Academy fear is fuelling spoon-feeding, heads warn
Ministers' programme of turning low-performing schools into academies is leading to pupils being "spoon-fed" a narrowed curriculum as teachers do everything possible to improve results, heads have warned.
They say schools are desperate to avoid being converted - a move often combined with the removal of heads and senior teachers - as ministers implement the policy in their quest to "drive up standards".
Brian Lightman, general secretary of the Association of School and College Leaders, said the policy was triggering more teaching to the test and even "teaching to the grade" as schools focused on crucial borderline CD pupils.
This summer the government's "floor standard" for secondaries will rise from 35 to 40 per cent of pupils achieving five or more A*-C GCSEs including English and maths. Ministers want schools that consistently fail to meet that target to become sponsored academies.
Amanda Thain, head of Levenshulme High in Manchester, said she knows of heads with low results who are narrowing their curriculum in a bid to escape that fate.

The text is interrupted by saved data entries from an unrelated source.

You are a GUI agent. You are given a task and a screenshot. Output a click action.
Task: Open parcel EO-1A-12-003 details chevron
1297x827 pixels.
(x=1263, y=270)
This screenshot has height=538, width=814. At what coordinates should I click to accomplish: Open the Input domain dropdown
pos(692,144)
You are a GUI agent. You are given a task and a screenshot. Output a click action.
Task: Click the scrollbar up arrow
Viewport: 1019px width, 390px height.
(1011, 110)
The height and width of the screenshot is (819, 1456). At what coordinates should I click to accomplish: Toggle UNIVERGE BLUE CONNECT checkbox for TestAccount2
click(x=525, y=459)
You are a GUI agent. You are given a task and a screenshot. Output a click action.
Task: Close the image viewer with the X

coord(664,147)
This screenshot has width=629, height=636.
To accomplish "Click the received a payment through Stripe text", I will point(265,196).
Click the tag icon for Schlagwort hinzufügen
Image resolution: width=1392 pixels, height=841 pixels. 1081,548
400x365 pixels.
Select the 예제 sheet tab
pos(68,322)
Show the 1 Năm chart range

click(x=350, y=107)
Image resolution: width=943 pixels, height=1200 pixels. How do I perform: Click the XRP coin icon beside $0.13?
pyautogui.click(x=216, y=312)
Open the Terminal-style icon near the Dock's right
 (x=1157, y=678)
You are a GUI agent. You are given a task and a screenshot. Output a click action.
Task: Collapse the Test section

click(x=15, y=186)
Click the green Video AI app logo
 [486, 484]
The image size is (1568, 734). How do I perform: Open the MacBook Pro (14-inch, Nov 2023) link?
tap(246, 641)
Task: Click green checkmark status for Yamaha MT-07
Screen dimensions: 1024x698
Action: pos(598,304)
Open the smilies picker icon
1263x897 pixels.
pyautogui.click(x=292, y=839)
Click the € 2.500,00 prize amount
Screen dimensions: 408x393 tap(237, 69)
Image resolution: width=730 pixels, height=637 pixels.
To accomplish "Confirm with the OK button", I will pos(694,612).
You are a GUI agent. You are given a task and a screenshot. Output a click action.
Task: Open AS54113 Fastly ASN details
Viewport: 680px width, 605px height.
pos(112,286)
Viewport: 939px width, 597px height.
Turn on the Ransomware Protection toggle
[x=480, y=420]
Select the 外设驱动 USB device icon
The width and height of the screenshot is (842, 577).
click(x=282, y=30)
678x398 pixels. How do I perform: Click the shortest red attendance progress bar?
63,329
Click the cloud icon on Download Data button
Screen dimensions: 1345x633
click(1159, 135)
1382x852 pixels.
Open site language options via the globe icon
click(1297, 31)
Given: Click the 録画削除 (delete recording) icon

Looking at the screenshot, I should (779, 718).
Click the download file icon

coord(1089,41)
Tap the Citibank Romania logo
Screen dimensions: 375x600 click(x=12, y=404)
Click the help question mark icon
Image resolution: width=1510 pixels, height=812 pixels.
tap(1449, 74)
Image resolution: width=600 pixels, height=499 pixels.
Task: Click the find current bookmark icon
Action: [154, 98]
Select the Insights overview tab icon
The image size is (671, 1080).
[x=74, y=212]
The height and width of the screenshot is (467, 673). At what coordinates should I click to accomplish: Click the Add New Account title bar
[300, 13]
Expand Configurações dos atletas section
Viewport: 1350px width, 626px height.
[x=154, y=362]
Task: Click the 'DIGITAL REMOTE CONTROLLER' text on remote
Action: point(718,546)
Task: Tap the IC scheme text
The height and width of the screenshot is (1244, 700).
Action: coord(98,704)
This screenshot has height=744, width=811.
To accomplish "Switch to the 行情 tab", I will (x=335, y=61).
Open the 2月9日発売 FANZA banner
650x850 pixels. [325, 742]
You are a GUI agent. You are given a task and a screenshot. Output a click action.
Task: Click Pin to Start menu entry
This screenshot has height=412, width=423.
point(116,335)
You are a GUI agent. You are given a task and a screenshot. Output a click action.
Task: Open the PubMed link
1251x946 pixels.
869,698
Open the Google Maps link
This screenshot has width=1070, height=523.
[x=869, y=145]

"Where I am, there are a lot of schools just about keeping out of the position where they will be forced into becoming an academy, and that is a huge incentive for heads to spoon-feed and cajole and take students out of different activities that allow breadth and creativity," she said.
Mr Lightman agreed: "That is exactly what is happening. The schools in that situation have to focus relentlessly on meeting these indicators and that means all the broader aspects of the curriculum that employers value and are so important take second place. They will teach to the test. They will teach to the criteria of GCSE grade C."
Ms Thain said the country needed creativity, but curriculum time was "being squeezed in order to achieve government targets". She was speaking at a Pearson education event where Durham University's Professor Robert Coe said there was a "mismatch" between what A levels and GCSEs rewarded and what people actually wanted from education.
"My view is that we are at a really low point here," the assessment expert said. He argued that the exams and the current school accountability system were "a very toxic combination".
Ms Thain said that as a former vice-principal of Burlington Danes Academy in West London - part of the Ark chain - she had nothing against academies. But she was concerned that some academies were taking over underperforming schools that were not "the right match".
"There is a situation where a school is currently being taken over by a successful academy from a different catchment area," she said. "I have a serious doubt about how that school can understand the issues of a school that has huge problems because of its intake. It has meant there are other schools scrambling just to get every point they can to keep themselves out of it and to avoid something unsuitable being imposed on them."
A Department for Education spokesperson said: "We believe that the strong external challenge and support of an academy sponsor is the best way to improve schools that we find to be consistently underperforming... Wherever possible we want to find solutions that everyone can agree on - as we've done with many schools that have become academies. But ultimately this is about rooting out underperformance and driving up standards, so that students reach their academic potential."